12:45 realise that you only saved only $3.60 per hour of waiting,
12:46 comparison with minimum wage leads to impending feelings of wasted day and fear of discrete and indescrete math
1:05 Group Meeting with your research group, you are late again
1:14 sudden awareness of one's shallowness
resentment towards students not doing all your work for you and their brown nosing
Get reminded by your students that you need to comment on their work more.
Remind students to get to work.
1:51 turn back student manuscript that was crap with lots of red marks on it, can't they try harder? Student gets a strange look on their face, and then thanks you!
remind student to do more literature survey
1:59 Check electronic mail, don't reply though, you are still too busy to do that
2:06 More generic cola
2:30 Sit through the class you were told to teach, get students to make 'presentations'. Why can't they teach better like you do?
2:39 Look outside the window make unrealistic plans to quit
this tenure-track thing and take up a real job.
Wonder why blonde girls are still so pretty.
2:48 More perverted day-dreams.
Meet with work study to give them grant to write.
sharpen box of pencils for that lazy grad student who keeps stopping by asking for pencils
3:43 pm watch the clock
make plans to do a all-nighter tonite
Vow to watch only 1 TiVO'd program
3:51 Senior professor hands you the reddened copy of your joint submission for corrections
3:51:02 The 49 second urge to murder senior colleague begins!!

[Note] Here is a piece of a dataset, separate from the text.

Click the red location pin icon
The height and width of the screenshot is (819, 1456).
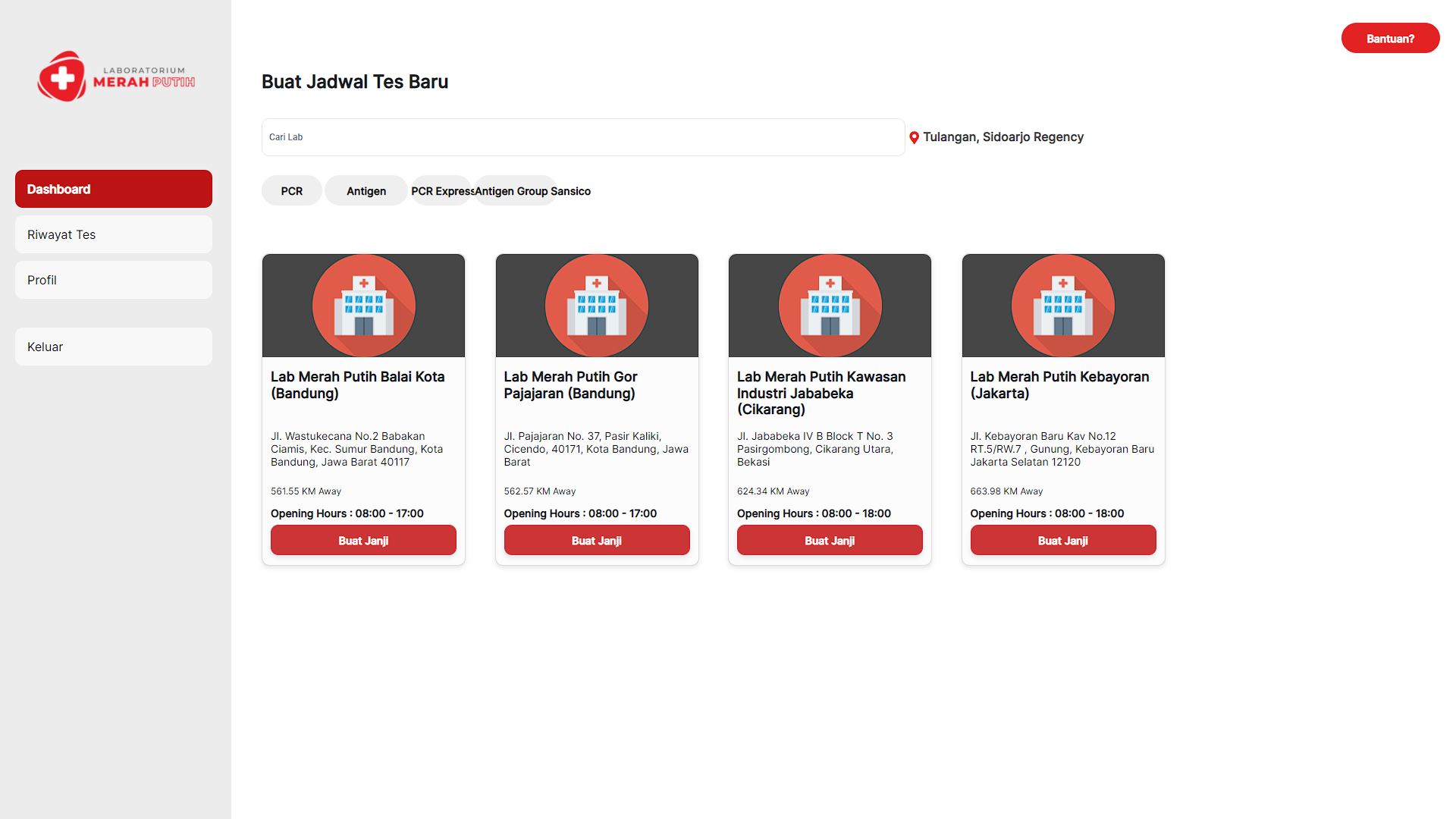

3:51:52 Realize that he controls your assistantships/promotion/
tenure possiblity/course load/graduate student admissions/all job opportunities/
and the rest of your life.
3:52:53 Thank him
3:52:54 Thank yourself for not saying something stupid to your new "mentor".

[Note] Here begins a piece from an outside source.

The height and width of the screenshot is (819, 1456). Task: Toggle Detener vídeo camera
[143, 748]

3:53:00 splitting headache #1
4:06 pm worry about never publishing
time to write a submission letter--NOT! no time for that.
call up bank; see if you have any student loan left, you do, lots!
fear of losing small grant next Fall
Read latex manuals to figure out how to put &$%&% in %$^% format
4:56 Notice Head of department leave
4:56:01 Sudden sense of freedom
4:58 Go home for quick, short dinner break with wife, kids, and dog.
9:00 pm Come into the office
9:01pm The hard working professor you are, you have to come to the
office late at night to "get the work done"
9:03 Check electronic mail
Decide it would be a good time to attack those ftp sites you didn't
get to as a grad student so long ago
since network wont be loaded and is even faster now, and sites are now full-blown web sites with snazzy interfaces
Run into "since network wont be loaded and not a grad student" traffic and get the
pictures and syllabi into your machine.
Compress all unwanted research/class directories to make space.
Back up all your pictures and copies of other's syllabi
10:11 Admire pictures and syllabi
Begin work; Realize you need references
Realize its too late today to go to the library or send a work study to the library
Sudden feeling of having wasted the day
10:49 Sudden feeling of possibly having to waste the night
Decide to turn in early and come back very very very early tommorrow morning
Decide to surf the web to put yourself in a good mood.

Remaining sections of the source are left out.